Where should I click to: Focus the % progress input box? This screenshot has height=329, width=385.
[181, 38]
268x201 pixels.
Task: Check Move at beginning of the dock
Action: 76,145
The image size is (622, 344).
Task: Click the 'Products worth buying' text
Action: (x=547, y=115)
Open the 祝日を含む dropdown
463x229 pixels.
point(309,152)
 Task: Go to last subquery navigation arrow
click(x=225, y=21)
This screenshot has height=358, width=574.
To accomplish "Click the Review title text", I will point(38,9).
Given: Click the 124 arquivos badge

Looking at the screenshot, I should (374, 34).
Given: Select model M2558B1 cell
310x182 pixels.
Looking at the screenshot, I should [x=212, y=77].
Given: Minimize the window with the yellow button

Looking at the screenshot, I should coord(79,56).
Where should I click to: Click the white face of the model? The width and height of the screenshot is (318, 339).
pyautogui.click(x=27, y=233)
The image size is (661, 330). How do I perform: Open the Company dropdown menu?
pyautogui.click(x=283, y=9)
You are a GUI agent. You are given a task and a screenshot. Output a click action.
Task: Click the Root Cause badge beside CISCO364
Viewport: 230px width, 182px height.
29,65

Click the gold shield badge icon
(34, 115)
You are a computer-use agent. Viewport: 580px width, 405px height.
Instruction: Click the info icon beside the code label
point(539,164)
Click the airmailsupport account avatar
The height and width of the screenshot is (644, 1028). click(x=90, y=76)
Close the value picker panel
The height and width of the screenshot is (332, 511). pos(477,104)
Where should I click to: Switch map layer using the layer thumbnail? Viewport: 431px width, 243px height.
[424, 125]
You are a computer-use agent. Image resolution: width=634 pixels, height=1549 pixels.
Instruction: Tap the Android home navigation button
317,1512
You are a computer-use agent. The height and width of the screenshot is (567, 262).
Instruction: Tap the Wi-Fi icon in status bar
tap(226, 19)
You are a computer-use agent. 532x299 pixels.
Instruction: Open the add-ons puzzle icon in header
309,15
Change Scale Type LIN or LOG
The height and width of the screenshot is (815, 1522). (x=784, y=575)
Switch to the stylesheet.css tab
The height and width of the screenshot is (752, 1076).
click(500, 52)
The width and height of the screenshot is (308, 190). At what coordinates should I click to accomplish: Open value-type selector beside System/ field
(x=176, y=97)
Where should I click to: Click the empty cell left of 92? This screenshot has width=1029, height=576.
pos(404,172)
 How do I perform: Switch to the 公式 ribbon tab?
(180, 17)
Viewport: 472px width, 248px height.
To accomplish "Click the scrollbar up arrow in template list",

» WHAT YOU NEED TO DO: For the material above, produce a word-for-word copy.

» WORKED SOLUTION:
Where should I click to: Focus the % progress input box? This screenshot has height=329, width=385.
[181, 38]
268x201 pixels.
Task: Check Move at beginning of the dock
Action: 76,145
The image size is (622, 344).
Task: Click the 'Products worth buying' text
Action: (x=547, y=115)
Open the 祝日を含む dropdown
463x229 pixels.
point(309,152)
 Task: Go to last subquery navigation arrow
click(x=225, y=21)
This screenshot has height=358, width=574.
To accomplish "Click the Review title text", I will point(38,9).
Given: Click the 124 arquivos badge

Looking at the screenshot, I should (374, 34).
Given: Select model M2558B1 cell
310x182 pixels.
Looking at the screenshot, I should [x=212, y=77].
Given: Minimize the window with the yellow button

Looking at the screenshot, I should coord(79,56).
Where should I click to: Click the white face of the model? The width and height of the screenshot is (318, 339).
pyautogui.click(x=27, y=233)
The image size is (661, 330). How do I perform: Open the Company dropdown menu?
pyautogui.click(x=283, y=9)
You are a GUI agent. You are given a task and a screenshot. Output a click action.
Task: Click the Root Cause badge beside CISCO364
Viewport: 230px width, 182px height.
29,65

Click the gold shield badge icon
(34, 115)
You are a computer-use agent. Viewport: 580px width, 405px height.
Instruction: Click the info icon beside the code label
point(539,164)
Click the airmailsupport account avatar
The height and width of the screenshot is (644, 1028). click(x=90, y=76)
Close the value picker panel
The height and width of the screenshot is (332, 511). pos(477,104)
Where should I click to: Switch map layer using the layer thumbnail? Viewport: 431px width, 243px height.
[424, 125]
You are a computer-use agent. Image resolution: width=634 pixels, height=1549 pixels.
Instruction: Tap the Android home navigation button
317,1512
You are a computer-use agent. The height and width of the screenshot is (567, 262).
Instruction: Tap the Wi-Fi icon in status bar
tap(226, 19)
You are a computer-use agent. 532x299 pixels.
Instruction: Open the add-ons puzzle icon in header
309,15
Change Scale Type LIN or LOG
The height and width of the screenshot is (815, 1522). (x=784, y=575)
Switch to the stylesheet.css tab
The height and width of the screenshot is (752, 1076).
click(500, 52)
The width and height of the screenshot is (308, 190). At what coordinates should I click to accomplish: Open value-type selector beside System/ field
(x=176, y=97)
Where should I click to: Click the empty cell left of 92? This screenshot has width=1029, height=576.
pos(404,172)
 How do I perform: Switch to the 公式 ribbon tab?
(180, 17)
Viewport: 472px width, 248px height.
To accomplish "Click the scrollbar up arrow in template list",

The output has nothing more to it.